### LESETEXT
+++

Eine Hängepartie, die nicht zuletzt die Landwirte trifft - und nervt. "Wenn der Stoff tatsächlich die Gesundheit gefährdet, dann gehört er natürlich verboten", sagt Wilfried Löwinger, Landwirt aus Altenreuth und Kulmbachs Kreisobmann im bayerischen Bauernverband. Und er hängt gleich ein "aber" an: "Aber wenn, dann muss es für alle verboten sein, und zwar überall auf der Welt.
Nicht dass wir Deutschen wieder den nationalen Alleingang antreten. Sonst ist es nur zum Nachteil für die deutschen Bauern. Wir konkurrieren weltweit mit Lebensmittelproduzenten. Da darf es nicht zu einseitigen Belastungen für uns kommen. Und es darf nicht sein, dass Glyphosat - und danach sieht es wohl aus - in der gängigen Dosierung ungefährlich ist und dann von der Politik nur wegen blanker Ideologien seitens bestimmter Verbände geopfert wird."

+++

### BEREITGESTELLTE DATEN
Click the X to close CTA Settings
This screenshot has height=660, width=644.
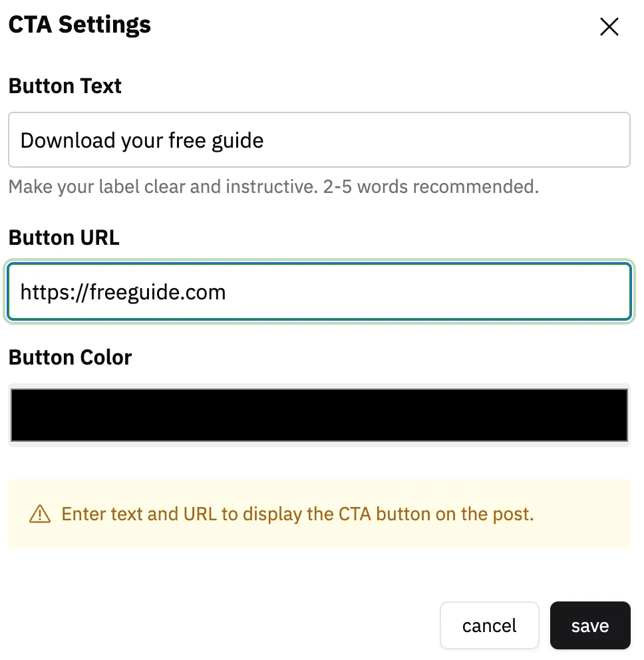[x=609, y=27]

+++

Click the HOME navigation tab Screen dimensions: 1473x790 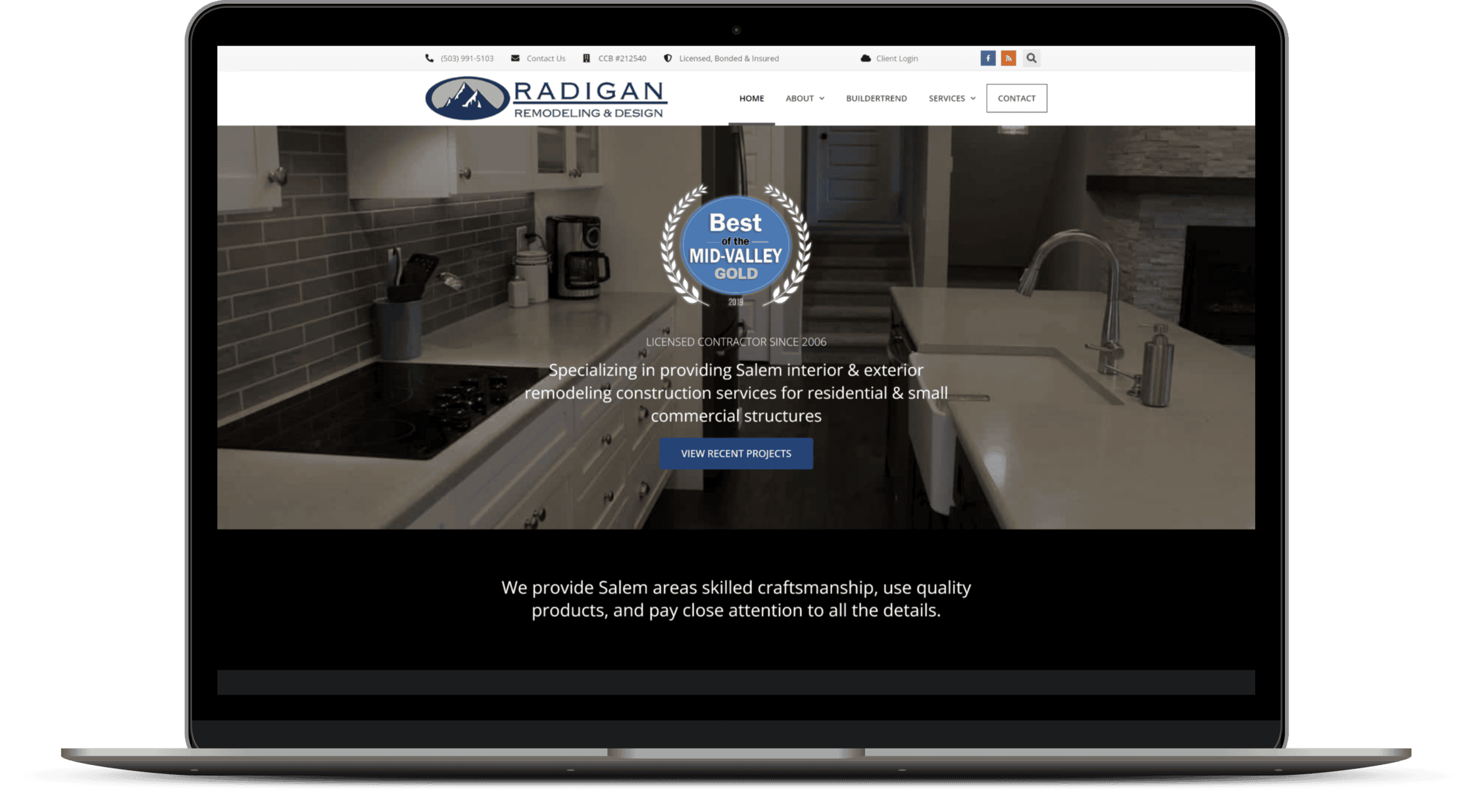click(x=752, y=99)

+++

### AUFGABEN
**1.** Welches Amt hat Wilfried Löwinger laut Lesetext im bayerischen Bauernverband inne?
**2.** Schreiben Sie aus dem Lesetext den Abschnitt von „Eine Hängepartie, die“ bis „auf der Welt.“ wortgetreu ab.
Das Material hat keinen Bezug zum Lesetext.

### LÖSUNGEN
**1.** Er ist Kulmbachs Kreisobmann im bayerischen Bauernverband.

**2.**
Eine Hängepartie, die nicht zuletzt die Landwirte trifft - und nervt. "Wenn der Stoff tatsächlich die Gesundheit gefährdet, dann gehört er natürlich verboten", sagt Wilfried Löwinger, Landwirt aus Altenreuth und Kulmbachs Kreisobmann im bayerischen Bauernverband. Und er hängt gleich ein "aber" an: "Aber wenn, dann muss es für alle verboten sein, und zwar überall auf der Welt.